▶ _Task item_
Across the entries below, determine how many lines include the word "Política". State only the resulting number.
------ Records provided ------
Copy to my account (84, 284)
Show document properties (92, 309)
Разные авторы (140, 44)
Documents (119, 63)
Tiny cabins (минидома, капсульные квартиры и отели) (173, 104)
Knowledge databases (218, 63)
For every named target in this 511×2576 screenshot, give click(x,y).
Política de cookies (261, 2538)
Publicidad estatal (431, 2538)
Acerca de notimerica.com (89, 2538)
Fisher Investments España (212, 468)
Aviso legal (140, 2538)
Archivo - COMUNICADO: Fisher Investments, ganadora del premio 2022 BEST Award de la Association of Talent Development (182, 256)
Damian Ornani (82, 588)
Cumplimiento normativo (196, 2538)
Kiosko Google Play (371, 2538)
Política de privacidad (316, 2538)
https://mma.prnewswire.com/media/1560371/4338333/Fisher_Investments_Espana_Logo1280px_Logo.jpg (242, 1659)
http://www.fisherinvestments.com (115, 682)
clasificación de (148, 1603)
------
▶ _Your response_
2